“The cure for pain is in the pain.” – Rumi
We drink and drug to excess for a variety of reasons. Maybe we find that we don’t fit in; we can’t relate to our peers, and drinking makes the awkwardness and exclusion go away. We drink and we can speak – we can interact, we can socialize, and we don’t hate ourselves quite as much. Maybe we find that our family dysfunction is too overwhelming; our parents fight, and getting high makes the incessant chaos seem tolerable. We get high and we can breathe – we can tune it all out, we can mind our own business, and the abuse doesn’t enrage us as much as it used to. Maybe we find that the pills stop the unrelenting physical pain, or that drinking quiets the voices in our head.
In the vast majority of cases, we begin drinking and drugging to numb some form of pain – either emotional, psychological, or physical. It is essentially impossible to treat substance dependency unless the deeper issue is first addressed. In many instances, this means that the underlying cause of the pain must be identified and worked through.

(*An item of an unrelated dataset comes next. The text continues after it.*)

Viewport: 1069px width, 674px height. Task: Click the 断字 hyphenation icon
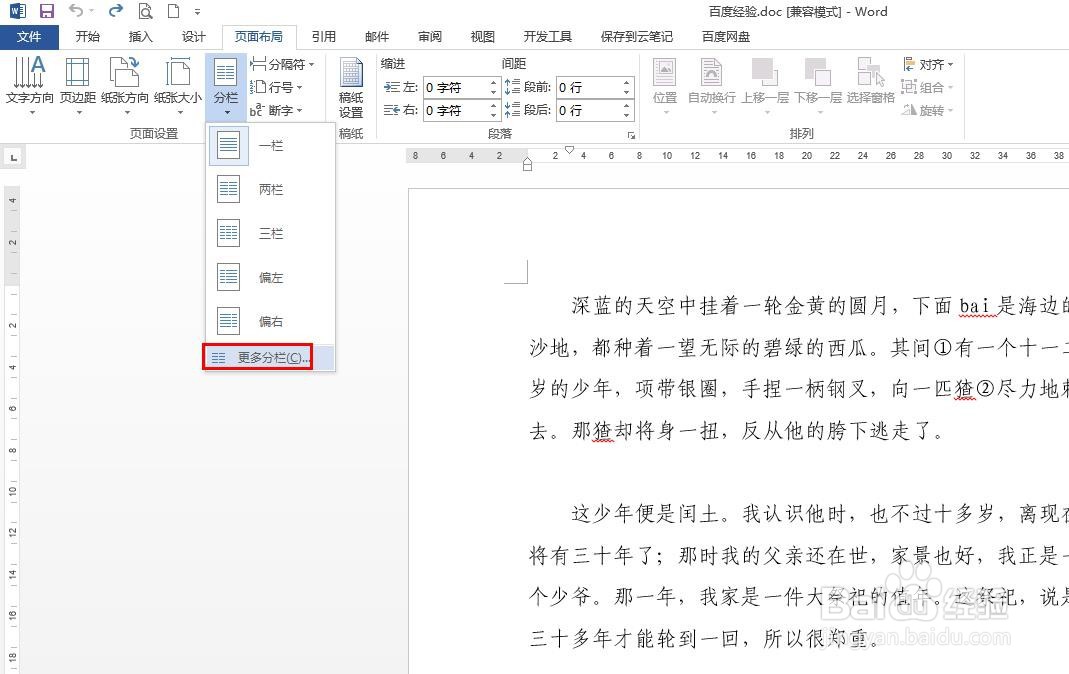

Facing Pain in Addiction Recovery
Working through past grief is uncomfortable, seeing as we have likely devoted the majority of our lives to ceaseless numbing, possibly convincing ourselves that the pain did not exist to begin with. Facing reality can be emotionally devastating – but it is through facing our pain that true growth and healing can occur. There is a concept referred to as ‘post-traumatic growth’ which applies to the experiences of many individuals in early addiction recovery – especially those undergoing intensive therapeutic treatment. Following the acceptance of immense pain and trauma, positive growth can occur. Rather than dwell on the pain and allow it to overwhelm and rule us, we can address the pain head-on, using traumatic experiences as opportunities to learn more about ourselves, other people, and the world around us.
Addressing past pain will lead to immense personal growth, and experiencing enormous amounts of personal growth will lead, in turn, to new pain. In order to grow and change, we must be willing to step outside of our comfort zones. Logically, when we step outside of comfort, we step into discomfort – and discomfort is uncomfortable. When we step away from what we know, we run the risk of failure, and the possibility of this can be unnerving in and of itself. However, when we step outside of our comfort zones and succeed, we begin to build up a critical sense of self-esteem. We teach ourselves that there are other ways to live our lives – that we are deserving of contentment and fulfillment. Changing our perspective is absolutely vital to long-term sobriety.
Pain Leads to Growth, and Growth Leads to Pain
When we live in a place of negativity – when we spend our days desperately attempting to drown and numb and relieve – we are likely to sink deep into purposelessness and depression. We live in a constant state of anxiety and fear, afraid of facing reality and what that will mean. We avoid the inevitable until we no longer can, and our glued-together world comes crashing down around us. Now, we are given a choice. We can either face our pain and our grief, and take the opportunity to step into discomfort and grow more than we ever deemed possible. Or, we can climb back into the ruins of our former selves, continuing to hide from truth. If we choose the latter, our pain will persist.
If we choose to see ourselves, our circumstances, and the very reality of our existence in a different light, our pain will be fleeting. We will have to deal with a little discomfort, sure – but we have dealt with far worse and made it through unscathed. We will eventually settle into ourselves are we are truly meant to be – healed, whole, and happy. Our pasts will shift from a source of self-loathing and shame to a beautiful story which has made us who we are today. We have a lot to offer. Because of what we have lived through, and because of the changes we have made… we have quite a lot to offer.